特に注目すべきは、木彫・版画・大工道具として幅広く用いられる「木彫ノミ・ノミ類」において、鋼を段階的に使い分けている点です。黄紙・白紙・青紙という分類の中から、同社では主に「白紙」「青紙」を採用し、特に青紙スーパー鋼を用いたモデルも一部展開しています。その結果、仕上げの精度が高く、刃先が鋭く、持続的に切削性能を保つことが可能となっており、プロの木工・彫刻の現場でも高い信頼を得ています。
当店で買取させていただいた河清刃物工業製ノミにつきましても、製造背景・素材・刃先の状態・柄や刃の付け根の摩耗具合といった各要素を丁寧に確認いたしました。
例えば、使用頻度の高かった現場品であっても、刃が研がれており、柄に大きな損傷がないものは、再流通市場でも価値が認められます。河清刃物工業の刻印やブランドロゴが明瞭であることも、評価ポイントの一つです。
また、木彫ノミ・大工道具は使い込まれてこそその味わいが出る反面、刃こぼれや柄割れが生じると価値が大きく減じる傾向があります。付属の桐箱やオリジナル仕様の柄が残っていれば、査定においてプラスとなる場合もございます。

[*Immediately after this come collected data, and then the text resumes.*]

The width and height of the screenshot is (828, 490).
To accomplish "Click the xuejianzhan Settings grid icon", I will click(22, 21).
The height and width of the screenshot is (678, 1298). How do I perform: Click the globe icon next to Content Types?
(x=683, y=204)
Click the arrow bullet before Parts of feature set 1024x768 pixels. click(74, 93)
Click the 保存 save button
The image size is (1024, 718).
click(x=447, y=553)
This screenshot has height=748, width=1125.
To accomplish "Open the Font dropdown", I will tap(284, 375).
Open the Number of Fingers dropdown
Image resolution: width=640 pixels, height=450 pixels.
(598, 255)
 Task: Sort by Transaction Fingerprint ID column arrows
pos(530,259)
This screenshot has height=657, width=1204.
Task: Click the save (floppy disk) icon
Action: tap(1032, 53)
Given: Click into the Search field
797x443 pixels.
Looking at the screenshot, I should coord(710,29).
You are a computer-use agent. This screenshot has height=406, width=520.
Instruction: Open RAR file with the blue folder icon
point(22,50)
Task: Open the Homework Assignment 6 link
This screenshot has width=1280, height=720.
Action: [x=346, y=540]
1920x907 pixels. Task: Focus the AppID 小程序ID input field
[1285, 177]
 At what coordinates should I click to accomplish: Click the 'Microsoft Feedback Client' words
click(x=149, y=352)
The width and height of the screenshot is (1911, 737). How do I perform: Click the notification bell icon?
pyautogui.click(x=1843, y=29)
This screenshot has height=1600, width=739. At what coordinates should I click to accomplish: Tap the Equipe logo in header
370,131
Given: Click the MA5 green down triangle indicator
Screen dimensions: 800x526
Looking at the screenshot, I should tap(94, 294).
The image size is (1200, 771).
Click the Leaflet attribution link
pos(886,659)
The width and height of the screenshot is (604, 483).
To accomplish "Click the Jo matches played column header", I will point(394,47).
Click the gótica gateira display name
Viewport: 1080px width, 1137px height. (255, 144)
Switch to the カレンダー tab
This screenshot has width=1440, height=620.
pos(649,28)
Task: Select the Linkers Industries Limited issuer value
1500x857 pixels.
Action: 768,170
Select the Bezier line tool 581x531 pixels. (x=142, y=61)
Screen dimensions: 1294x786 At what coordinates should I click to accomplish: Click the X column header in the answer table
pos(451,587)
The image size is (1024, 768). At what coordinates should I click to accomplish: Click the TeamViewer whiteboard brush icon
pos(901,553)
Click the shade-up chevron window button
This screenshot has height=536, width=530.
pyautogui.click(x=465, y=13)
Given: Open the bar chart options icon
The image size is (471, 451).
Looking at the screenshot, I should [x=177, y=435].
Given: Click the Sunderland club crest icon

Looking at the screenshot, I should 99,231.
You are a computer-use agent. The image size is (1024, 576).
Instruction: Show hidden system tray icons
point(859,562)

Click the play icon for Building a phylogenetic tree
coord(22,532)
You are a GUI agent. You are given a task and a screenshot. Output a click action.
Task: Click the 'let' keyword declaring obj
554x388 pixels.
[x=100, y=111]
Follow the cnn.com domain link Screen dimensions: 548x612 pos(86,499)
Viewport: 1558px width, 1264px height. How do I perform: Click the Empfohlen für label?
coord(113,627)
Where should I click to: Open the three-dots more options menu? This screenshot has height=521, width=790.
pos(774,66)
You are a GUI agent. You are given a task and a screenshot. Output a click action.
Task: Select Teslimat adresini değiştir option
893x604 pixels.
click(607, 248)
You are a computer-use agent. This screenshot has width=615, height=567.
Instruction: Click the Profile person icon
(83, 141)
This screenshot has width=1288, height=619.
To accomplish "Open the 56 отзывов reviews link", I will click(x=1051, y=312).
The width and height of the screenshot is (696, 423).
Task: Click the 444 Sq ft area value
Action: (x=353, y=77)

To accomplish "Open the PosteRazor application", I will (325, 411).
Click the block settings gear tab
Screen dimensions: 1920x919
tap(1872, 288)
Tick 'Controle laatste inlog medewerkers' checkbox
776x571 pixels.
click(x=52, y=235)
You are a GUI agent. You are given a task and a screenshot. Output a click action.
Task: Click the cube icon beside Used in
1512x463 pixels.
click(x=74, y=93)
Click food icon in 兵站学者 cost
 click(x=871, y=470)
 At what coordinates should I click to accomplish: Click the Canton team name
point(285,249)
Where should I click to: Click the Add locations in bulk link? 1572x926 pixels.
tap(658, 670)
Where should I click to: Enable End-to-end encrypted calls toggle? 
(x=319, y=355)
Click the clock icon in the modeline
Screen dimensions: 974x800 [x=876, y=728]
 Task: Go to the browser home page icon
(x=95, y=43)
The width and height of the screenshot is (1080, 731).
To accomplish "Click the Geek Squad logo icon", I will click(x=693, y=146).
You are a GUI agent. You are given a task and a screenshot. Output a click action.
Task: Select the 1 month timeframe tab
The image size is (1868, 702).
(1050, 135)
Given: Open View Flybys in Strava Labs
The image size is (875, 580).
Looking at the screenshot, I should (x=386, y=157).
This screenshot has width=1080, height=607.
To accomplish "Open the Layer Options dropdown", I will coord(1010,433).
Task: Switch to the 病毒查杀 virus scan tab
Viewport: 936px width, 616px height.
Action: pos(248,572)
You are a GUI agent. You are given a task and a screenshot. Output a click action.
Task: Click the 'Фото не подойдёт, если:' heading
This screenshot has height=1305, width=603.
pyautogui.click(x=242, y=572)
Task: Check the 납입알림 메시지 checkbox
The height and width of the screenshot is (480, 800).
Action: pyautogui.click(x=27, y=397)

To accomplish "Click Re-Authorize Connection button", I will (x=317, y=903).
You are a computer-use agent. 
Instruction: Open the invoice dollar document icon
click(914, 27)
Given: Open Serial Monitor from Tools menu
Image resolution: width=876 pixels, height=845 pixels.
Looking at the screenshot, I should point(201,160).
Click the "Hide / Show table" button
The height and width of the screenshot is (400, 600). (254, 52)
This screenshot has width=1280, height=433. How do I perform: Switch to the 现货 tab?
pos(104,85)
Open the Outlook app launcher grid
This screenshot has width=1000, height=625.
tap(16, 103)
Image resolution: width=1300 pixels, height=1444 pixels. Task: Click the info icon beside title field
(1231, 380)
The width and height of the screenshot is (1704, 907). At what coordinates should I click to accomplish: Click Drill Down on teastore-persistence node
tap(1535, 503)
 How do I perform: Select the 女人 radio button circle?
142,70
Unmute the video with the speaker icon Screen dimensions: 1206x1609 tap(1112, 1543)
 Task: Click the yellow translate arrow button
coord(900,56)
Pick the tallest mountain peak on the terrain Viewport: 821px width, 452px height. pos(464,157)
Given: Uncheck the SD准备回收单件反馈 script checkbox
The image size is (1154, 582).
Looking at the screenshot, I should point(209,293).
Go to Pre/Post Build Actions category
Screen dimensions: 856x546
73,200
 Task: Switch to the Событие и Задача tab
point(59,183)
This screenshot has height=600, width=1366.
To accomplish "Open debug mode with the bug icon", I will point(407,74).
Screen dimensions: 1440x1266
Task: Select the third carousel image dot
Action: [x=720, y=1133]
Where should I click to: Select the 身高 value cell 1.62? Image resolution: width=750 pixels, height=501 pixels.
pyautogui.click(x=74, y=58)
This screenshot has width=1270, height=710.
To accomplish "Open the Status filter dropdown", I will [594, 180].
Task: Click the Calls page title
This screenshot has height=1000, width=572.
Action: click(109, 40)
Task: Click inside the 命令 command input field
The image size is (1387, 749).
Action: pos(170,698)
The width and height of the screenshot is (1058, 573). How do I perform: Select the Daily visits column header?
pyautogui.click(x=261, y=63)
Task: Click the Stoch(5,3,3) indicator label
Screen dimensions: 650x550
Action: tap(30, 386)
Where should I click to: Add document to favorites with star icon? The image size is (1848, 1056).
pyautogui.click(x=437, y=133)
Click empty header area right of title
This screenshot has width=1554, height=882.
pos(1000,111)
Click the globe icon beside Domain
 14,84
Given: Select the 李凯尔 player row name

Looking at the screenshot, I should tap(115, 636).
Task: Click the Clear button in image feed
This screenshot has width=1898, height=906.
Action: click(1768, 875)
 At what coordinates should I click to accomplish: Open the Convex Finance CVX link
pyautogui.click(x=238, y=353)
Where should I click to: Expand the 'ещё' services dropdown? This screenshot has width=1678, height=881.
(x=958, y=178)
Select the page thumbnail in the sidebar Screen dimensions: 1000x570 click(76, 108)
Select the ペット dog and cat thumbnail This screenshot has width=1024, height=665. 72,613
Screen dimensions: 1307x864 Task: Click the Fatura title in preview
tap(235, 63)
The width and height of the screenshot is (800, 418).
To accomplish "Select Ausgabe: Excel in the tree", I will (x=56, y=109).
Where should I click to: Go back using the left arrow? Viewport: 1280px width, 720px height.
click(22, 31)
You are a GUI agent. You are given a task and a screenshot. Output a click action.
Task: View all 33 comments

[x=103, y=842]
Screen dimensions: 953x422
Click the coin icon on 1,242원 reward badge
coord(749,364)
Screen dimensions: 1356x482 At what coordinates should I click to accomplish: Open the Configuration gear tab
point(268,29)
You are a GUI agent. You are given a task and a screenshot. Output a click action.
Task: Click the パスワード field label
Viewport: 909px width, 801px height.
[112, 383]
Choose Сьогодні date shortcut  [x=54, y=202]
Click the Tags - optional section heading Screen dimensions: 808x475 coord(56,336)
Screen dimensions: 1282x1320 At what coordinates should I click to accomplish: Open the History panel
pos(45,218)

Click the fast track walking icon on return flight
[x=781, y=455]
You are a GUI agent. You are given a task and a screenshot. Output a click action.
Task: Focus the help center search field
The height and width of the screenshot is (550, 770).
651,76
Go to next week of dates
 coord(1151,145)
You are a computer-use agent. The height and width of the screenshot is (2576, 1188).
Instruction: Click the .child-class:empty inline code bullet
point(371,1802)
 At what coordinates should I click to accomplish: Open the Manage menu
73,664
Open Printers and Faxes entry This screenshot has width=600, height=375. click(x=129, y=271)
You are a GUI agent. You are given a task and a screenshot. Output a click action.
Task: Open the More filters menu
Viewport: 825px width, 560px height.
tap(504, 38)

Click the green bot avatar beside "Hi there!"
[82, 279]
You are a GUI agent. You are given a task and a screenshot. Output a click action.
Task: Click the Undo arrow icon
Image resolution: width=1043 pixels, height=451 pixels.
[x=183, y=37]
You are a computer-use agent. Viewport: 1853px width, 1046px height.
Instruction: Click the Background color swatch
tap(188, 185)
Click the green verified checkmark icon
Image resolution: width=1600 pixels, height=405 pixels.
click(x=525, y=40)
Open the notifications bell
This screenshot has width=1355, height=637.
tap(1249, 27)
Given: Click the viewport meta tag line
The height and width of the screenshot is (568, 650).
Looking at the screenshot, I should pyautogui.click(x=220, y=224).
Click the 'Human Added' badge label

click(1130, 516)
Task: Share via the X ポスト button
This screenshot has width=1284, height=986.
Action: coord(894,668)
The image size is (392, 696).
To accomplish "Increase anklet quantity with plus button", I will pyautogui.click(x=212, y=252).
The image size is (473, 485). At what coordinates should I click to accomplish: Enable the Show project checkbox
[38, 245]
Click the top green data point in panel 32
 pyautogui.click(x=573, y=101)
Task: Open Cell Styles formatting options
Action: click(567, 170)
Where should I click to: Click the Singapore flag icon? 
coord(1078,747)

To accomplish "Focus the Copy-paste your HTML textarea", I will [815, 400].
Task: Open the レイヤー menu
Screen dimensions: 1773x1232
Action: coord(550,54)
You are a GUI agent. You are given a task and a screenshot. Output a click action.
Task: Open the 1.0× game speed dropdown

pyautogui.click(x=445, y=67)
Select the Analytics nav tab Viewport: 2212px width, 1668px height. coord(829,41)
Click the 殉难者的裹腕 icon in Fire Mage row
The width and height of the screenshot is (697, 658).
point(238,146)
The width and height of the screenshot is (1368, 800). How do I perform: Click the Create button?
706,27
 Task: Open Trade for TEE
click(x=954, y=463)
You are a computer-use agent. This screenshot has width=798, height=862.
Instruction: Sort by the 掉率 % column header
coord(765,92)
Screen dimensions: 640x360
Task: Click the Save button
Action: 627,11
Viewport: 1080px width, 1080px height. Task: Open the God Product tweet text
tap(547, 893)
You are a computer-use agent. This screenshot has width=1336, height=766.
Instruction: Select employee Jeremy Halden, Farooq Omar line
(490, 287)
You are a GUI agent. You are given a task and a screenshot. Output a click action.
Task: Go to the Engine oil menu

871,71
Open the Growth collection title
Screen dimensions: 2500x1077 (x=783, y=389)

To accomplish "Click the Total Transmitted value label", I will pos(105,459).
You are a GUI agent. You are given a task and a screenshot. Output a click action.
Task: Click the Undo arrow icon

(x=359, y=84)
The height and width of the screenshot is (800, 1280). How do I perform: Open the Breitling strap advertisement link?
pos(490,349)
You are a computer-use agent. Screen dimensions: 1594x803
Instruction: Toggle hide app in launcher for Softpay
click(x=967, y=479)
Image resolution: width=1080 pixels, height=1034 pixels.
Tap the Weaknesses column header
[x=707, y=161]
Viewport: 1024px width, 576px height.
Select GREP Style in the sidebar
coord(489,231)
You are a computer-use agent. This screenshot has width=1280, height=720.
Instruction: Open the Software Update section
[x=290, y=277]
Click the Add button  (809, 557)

さらに、河清刃物工業製ノミは、職人の手で鍛えられた「手造りの逸品」としての側面も持っており、その希少性・製造ロット数の少なさなども背景に、現在でも注目が高まっています。 古いもの、使用歴のあるものでも、適切にメンテナンスされた状態であれば、次の使用者に引き継がれる可能性があります。